__Input records__:
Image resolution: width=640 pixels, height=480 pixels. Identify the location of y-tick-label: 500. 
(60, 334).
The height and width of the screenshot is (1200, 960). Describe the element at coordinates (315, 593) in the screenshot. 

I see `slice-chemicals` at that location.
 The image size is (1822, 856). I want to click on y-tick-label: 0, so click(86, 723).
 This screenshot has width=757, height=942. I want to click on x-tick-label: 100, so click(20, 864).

__Directive__: Recast the records, from the line containing "The height and" through the last line, as a Markdown table with the columns Row and Line. Leave out blank lines.

__Answer__:
| Row | Line |
|---|---|
| 1 | The height and width of the screenshot is (1200, 960). Describe the element at coordinates (315, 593) in the screenshot.  |
| 2 | I see `slice-chemicals` at that location. |
| 3 |  The image size is (1822, 856). I want to click on y-tick-label: 0, so click(86, 723). |
| 4 |  This screenshot has width=757, height=942. I want to click on x-tick-label: 100, so click(20, 864). |